The most outstanding landmark of Bucharest is undoubtedly the Palace of the Parliament, which was built at the special request of Nicolae Ceausescu, the dictator of Communist Romania. It is one of the world’s largest and heaviest buildings, with an estimated cost of a whopping 3 billion euro, having entered the Guinness World Records 3 times.

There are plenty other notable sights in Bucharest, such as the Arch of Triumph, designed after the Parisian Arc de Triomphe or the Romanian Athenaeum. The most captivating and charismatic street of the City of Joy is Victory Avenue. A promenade along this street, with its ends in Victory Square and United Nations Square, will enable tourists to discover breathtaking Belle Epoque buildings like the National History Museum, Cantacuzino Palace, Grand Hotel Continental, Central University Library “Carol I”, Athenee Palace Hotel, Macca-Villacrosse Passage and Revolution Square.

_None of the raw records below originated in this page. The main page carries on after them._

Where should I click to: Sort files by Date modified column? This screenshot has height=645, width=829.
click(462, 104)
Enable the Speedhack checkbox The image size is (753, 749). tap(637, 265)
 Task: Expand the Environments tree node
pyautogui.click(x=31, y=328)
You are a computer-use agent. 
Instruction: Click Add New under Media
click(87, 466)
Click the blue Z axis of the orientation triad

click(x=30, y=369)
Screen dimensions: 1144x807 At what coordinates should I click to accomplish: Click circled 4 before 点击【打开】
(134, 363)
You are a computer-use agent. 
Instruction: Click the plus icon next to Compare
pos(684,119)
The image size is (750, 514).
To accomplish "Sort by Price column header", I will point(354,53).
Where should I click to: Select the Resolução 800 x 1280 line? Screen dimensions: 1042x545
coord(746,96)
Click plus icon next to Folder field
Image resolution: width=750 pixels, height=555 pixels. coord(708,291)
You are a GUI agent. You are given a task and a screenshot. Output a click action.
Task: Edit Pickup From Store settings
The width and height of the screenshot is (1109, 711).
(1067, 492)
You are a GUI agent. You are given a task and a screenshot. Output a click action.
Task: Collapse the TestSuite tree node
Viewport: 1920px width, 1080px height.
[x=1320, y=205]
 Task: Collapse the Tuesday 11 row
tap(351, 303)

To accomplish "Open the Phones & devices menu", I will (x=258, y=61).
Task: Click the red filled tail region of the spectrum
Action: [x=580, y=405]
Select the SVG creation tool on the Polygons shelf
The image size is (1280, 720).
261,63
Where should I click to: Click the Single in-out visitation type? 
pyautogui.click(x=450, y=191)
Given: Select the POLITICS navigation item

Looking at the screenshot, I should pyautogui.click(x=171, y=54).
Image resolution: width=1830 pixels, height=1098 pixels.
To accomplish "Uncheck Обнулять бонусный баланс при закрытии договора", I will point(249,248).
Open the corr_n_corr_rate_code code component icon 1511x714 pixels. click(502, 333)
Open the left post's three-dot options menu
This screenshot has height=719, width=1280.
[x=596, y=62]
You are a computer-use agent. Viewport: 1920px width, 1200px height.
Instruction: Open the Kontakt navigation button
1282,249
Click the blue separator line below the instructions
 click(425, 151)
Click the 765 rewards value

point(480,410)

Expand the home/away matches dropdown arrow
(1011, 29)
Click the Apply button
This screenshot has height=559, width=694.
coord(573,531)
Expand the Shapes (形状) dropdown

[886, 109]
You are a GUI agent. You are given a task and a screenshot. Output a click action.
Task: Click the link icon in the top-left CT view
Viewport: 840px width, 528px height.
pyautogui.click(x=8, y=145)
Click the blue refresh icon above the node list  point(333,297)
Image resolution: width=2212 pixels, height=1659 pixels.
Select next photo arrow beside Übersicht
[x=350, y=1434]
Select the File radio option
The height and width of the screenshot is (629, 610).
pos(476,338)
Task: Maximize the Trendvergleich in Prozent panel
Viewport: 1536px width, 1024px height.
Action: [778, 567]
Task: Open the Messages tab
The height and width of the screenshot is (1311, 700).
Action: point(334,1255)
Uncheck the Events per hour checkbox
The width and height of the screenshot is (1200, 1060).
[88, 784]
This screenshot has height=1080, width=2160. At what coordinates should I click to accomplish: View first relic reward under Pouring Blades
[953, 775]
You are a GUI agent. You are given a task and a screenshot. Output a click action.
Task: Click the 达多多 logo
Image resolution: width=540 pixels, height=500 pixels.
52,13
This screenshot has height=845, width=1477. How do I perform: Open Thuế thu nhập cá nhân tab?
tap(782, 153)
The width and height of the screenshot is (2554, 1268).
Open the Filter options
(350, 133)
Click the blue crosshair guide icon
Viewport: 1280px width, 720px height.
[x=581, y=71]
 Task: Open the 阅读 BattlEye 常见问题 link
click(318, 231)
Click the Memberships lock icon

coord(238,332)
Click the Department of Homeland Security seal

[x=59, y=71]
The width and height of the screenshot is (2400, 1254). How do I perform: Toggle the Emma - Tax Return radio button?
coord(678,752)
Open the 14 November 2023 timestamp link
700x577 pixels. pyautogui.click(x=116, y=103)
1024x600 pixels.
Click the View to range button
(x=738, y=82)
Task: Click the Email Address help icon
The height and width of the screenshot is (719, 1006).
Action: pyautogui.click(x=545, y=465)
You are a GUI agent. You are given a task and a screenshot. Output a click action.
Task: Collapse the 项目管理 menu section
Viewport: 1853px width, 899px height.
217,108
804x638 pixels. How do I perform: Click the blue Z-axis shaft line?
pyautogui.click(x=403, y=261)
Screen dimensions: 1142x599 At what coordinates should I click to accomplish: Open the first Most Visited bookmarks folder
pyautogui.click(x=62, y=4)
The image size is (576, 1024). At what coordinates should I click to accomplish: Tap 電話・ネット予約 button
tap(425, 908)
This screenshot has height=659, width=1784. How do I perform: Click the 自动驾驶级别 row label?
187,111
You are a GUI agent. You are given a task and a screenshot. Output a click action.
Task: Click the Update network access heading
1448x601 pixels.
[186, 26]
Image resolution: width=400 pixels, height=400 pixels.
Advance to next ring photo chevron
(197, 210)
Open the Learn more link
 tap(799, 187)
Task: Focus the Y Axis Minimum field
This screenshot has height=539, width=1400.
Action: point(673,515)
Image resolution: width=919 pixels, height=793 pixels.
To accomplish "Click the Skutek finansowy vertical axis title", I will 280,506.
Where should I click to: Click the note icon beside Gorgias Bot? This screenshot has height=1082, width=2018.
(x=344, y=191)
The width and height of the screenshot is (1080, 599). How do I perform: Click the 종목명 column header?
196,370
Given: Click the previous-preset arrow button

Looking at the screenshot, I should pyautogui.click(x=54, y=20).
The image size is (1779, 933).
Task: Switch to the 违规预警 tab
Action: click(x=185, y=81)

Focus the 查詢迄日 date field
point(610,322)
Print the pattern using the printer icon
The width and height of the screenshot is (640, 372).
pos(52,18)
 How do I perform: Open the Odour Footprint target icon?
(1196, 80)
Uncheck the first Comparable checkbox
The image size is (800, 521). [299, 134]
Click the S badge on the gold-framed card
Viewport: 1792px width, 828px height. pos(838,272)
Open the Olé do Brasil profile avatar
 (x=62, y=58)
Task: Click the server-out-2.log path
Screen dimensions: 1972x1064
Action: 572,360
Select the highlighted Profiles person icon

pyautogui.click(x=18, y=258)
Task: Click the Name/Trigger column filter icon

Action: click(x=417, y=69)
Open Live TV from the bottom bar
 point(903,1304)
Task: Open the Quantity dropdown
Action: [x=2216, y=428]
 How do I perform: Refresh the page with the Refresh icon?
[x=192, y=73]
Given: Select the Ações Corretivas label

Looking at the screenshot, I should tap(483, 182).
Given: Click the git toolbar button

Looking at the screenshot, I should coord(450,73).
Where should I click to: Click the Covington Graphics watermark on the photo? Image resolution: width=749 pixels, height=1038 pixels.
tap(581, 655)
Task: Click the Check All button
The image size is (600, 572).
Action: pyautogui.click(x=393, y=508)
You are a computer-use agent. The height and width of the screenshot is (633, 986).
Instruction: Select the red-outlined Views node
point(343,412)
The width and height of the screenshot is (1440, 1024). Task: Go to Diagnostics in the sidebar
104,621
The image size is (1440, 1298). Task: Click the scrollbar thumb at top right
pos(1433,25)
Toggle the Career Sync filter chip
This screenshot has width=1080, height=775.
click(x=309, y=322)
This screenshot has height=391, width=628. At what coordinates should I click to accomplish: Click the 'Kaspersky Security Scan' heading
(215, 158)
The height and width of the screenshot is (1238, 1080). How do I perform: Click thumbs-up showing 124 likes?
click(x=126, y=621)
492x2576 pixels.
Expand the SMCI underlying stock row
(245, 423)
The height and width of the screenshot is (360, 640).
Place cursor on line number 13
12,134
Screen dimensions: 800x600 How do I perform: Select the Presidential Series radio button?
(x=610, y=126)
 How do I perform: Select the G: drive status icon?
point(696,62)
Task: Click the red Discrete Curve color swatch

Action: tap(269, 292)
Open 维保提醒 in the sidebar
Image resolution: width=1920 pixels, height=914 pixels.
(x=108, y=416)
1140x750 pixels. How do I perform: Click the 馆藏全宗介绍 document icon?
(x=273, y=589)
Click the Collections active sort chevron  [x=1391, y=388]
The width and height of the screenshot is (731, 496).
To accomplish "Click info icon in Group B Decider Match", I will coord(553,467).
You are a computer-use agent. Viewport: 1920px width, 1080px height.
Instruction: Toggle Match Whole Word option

Other iconic markers are the large Herastrau and the old Cismigiu Parks, the Grigore Antipa Natural History Museum, the Village Museum, National Art Museum, Cotroceni Palace and Museum and other 56 dedicated museums and memorial houses.

The Old Town of Bucharest, Lipscani, is where the merchants of the 15th century installed their shops. In present time, it nests an endless variety of cafes, restaurants, shops, art galleries, night clubs and what not.

As it is a cultural center, Bucharest hosts innumerable events and festival, be them newcomers or already traditions. International Opera Festival, Bucharest Biennale, CowParade, Chinese New Year’s Eve, Bucharest of Old, Summer Well, these are events not to be missed.

Needless to say, Bucharest is the home of national television channels, newspapers, radios, and all famous people. It also has two international airports; therefore it can easily adjust to every type of budget. Accommodation goes from modern to classical and from traditional to luxurious. These aspects make the capital of Romania suitable for absolutely all tourists. It is the ideal starting point of a tour through Romania, as well as a tour of must-see capitals of Europe.